PROBLEM REQUIREMENTS: Render the lines that run from the line containing "The width and height of the screenshot is (562, 262)." through the line containing "pos(41,244)", both included, as a JSON list of strings with one string per line and blank lines omitted.

RECORD SET:
┌──

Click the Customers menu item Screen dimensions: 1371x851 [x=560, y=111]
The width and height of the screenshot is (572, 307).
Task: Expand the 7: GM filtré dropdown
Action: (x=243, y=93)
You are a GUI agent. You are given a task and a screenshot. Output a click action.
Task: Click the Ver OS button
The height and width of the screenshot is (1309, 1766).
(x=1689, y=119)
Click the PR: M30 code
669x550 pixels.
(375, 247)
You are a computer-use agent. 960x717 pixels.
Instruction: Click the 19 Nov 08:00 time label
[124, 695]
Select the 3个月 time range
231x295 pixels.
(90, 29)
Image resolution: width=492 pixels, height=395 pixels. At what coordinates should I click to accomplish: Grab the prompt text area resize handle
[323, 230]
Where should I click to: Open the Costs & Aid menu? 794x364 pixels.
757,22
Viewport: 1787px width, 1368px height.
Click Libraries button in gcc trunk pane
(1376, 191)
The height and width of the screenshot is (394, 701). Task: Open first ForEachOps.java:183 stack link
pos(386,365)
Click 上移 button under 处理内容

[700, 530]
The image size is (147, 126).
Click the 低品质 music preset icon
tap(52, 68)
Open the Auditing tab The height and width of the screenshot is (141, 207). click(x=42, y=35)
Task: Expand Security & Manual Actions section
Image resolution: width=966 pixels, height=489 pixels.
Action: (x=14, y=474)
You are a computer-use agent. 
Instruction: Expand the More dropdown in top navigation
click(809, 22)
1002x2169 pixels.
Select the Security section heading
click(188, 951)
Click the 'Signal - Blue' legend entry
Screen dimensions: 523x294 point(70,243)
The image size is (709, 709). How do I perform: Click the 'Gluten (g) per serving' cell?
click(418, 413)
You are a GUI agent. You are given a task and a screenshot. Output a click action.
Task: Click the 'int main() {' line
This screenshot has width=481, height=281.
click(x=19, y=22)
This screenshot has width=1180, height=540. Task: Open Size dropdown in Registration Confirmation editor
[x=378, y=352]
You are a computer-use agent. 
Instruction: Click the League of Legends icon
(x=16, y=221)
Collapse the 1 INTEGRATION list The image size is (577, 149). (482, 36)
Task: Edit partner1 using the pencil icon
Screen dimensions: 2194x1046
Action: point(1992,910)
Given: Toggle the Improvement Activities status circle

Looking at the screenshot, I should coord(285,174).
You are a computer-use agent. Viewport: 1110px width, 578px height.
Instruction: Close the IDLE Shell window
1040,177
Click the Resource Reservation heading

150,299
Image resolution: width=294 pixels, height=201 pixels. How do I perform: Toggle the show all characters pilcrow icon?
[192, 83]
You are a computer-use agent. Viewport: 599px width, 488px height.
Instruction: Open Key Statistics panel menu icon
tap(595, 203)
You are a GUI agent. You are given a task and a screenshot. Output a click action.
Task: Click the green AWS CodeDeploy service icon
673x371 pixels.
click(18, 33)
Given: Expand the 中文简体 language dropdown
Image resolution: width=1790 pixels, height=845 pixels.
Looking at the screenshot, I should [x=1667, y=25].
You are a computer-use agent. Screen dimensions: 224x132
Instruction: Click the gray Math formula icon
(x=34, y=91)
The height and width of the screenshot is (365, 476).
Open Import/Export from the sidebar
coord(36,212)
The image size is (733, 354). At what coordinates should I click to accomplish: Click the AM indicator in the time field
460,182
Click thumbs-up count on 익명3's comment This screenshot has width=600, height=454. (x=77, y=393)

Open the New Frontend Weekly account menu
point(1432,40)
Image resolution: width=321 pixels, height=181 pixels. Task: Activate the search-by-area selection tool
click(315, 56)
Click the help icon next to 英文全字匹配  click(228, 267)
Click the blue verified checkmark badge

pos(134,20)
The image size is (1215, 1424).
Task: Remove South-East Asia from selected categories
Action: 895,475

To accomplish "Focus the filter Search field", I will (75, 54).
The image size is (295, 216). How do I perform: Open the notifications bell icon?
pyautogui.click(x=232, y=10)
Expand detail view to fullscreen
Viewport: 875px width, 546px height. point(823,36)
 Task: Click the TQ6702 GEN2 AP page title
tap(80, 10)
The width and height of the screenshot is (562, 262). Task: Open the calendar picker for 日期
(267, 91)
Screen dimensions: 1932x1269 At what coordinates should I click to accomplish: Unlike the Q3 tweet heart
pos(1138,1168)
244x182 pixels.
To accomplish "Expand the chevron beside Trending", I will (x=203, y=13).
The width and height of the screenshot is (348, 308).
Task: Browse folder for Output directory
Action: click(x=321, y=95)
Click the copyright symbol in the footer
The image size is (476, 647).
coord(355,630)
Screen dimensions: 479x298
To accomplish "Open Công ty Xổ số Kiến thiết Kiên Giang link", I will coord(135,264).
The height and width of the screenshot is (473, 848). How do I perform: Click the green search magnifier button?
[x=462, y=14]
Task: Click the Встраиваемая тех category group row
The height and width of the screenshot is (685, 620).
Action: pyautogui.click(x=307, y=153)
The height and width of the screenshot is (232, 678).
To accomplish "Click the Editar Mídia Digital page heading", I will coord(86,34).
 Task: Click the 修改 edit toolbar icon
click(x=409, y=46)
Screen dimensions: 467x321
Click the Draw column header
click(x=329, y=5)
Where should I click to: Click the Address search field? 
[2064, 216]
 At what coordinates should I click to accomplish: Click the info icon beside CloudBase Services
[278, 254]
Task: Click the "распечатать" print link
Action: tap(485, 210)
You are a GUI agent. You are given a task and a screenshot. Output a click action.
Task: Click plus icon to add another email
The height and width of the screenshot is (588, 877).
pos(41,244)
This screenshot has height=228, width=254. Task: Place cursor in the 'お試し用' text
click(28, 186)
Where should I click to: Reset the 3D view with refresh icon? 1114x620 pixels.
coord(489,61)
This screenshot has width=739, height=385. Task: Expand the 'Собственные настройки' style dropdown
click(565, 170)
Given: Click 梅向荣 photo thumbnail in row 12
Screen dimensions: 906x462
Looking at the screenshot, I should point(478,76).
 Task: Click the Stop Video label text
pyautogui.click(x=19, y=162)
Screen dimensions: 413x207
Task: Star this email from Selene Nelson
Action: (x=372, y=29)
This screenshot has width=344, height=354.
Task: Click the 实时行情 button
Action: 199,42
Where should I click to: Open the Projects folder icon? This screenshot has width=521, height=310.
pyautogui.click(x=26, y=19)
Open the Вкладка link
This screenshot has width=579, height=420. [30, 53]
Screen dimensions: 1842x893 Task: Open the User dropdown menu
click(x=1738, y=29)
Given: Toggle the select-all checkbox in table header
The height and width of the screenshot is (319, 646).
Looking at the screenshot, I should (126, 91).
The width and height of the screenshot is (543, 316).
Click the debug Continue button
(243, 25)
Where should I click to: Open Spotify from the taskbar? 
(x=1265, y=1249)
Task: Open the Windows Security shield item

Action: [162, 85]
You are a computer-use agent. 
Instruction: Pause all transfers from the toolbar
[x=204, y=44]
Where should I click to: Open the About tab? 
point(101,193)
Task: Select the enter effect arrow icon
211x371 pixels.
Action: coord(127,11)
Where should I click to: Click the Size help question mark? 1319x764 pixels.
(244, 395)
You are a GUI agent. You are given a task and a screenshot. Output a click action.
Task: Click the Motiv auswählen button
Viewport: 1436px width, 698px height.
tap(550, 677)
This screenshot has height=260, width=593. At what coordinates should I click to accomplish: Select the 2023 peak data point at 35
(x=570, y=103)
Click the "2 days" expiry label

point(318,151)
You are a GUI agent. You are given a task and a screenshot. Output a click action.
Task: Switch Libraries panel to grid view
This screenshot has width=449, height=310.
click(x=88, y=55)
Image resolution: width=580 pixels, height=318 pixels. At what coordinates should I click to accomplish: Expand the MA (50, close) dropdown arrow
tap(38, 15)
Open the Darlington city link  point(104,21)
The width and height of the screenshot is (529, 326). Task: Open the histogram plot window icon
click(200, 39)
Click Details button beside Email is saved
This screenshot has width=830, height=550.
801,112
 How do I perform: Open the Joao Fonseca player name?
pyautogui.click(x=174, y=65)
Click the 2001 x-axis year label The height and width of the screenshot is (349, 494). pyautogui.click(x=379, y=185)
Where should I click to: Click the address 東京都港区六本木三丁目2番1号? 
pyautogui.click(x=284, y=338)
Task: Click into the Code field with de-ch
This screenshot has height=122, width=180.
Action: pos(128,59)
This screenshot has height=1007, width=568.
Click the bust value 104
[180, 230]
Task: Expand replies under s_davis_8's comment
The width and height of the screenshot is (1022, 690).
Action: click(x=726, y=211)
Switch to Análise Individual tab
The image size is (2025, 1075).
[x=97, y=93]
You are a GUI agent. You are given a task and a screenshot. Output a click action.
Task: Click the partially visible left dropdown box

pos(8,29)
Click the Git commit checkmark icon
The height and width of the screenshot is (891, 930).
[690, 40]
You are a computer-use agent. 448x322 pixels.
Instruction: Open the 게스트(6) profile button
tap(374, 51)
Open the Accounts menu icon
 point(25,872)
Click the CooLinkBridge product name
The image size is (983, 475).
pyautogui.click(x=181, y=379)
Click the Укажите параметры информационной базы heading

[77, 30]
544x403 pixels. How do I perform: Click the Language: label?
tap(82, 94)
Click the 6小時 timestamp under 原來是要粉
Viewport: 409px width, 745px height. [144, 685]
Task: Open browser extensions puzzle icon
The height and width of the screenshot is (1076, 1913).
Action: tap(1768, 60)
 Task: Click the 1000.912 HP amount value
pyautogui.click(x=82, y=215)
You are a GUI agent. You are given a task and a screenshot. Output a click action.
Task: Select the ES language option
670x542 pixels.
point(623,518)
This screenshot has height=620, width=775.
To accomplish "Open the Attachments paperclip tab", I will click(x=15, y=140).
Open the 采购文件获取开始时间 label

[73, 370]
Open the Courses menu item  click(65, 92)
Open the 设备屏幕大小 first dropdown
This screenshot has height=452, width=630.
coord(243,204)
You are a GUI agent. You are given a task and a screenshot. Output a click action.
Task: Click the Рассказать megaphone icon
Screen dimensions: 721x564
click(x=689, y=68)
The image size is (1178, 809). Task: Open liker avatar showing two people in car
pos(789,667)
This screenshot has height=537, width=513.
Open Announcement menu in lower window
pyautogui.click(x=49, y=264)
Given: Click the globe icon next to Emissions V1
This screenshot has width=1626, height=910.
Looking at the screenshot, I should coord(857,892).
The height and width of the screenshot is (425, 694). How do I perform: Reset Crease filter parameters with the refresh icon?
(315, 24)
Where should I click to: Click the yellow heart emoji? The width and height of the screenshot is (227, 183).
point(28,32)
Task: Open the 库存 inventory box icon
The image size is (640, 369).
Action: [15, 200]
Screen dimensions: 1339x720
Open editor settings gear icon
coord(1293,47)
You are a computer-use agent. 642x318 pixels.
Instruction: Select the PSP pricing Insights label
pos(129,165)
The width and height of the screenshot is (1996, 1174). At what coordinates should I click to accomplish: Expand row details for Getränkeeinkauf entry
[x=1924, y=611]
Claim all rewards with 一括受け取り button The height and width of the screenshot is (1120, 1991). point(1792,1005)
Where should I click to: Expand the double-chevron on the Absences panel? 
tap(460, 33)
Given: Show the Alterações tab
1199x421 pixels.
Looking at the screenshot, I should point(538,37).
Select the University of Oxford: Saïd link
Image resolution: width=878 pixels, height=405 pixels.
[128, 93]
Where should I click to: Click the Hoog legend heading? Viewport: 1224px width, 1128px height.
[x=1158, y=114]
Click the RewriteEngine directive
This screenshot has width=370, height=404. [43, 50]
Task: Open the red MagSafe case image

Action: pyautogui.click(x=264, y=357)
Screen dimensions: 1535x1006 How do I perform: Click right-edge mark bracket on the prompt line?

└──

WORKED SOLUTION:
[
  "The width and height of the screenshot is (562, 262). Task: Open the calendar picker for 日期",
  "(267, 91)",
  "Screen dimensions: 1932x1269 At what coordinates should I click to accomplish: Unlike the Q3 tweet heart",
  "pos(1138,1168)",
  "244x182 pixels.",
  "To accomplish \"Expand the chevron beside Trending\", I will (x=203, y=13).",
  "The width and height of the screenshot is (348, 308).",
  "Task: Browse folder for Output directory",
  "Action: click(x=321, y=95)",
  "Click the copyright symbol in the footer",
  "The image size is (476, 647).",
  "coord(355,630)",
  "Screen dimensions: 479x298",
  "To accomplish \"Open Công ty Xổ số Kiến thiết Kiên Giang link\", I will coord(135,264).",
  "The height and width of the screenshot is (473, 848). How do I perform: Click the green search magnifier button?",
  "[x=462, y=14]",
  "Task: Click the Встраиваемая тех category group row",
  "The height and width of the screenshot is (685, 620).",
  "Action: pyautogui.click(x=307, y=153)",
  "The height and width of the screenshot is (232, 678).",
  "To accomplish \"Click the Editar Mídia Digital page heading\", I will coord(86,34).",
  " Task: Click the 修改 edit toolbar icon",
  "click(x=409, y=46)",
  "Screen dimensions: 467x321",
  "Click the Draw column header",
  "click(x=329, y=5)",
  "Where should I click to: Click the Address search field? ",
  "[2064, 216]",
  " At what coordinates should I click to accomplish: Click the info icon beside CloudBase Services",
  "[278, 254]",
  "Task: Click the \"распечатать\" print link",
  "Action: tap(485, 210)",
  "You are a GUI agent. You are given a task and a screenshot. Output a click action.",
  "Task: Click plus icon to add another email",
  "The height and width of the screenshot is (588, 877).",
  "pos(41,244)"
]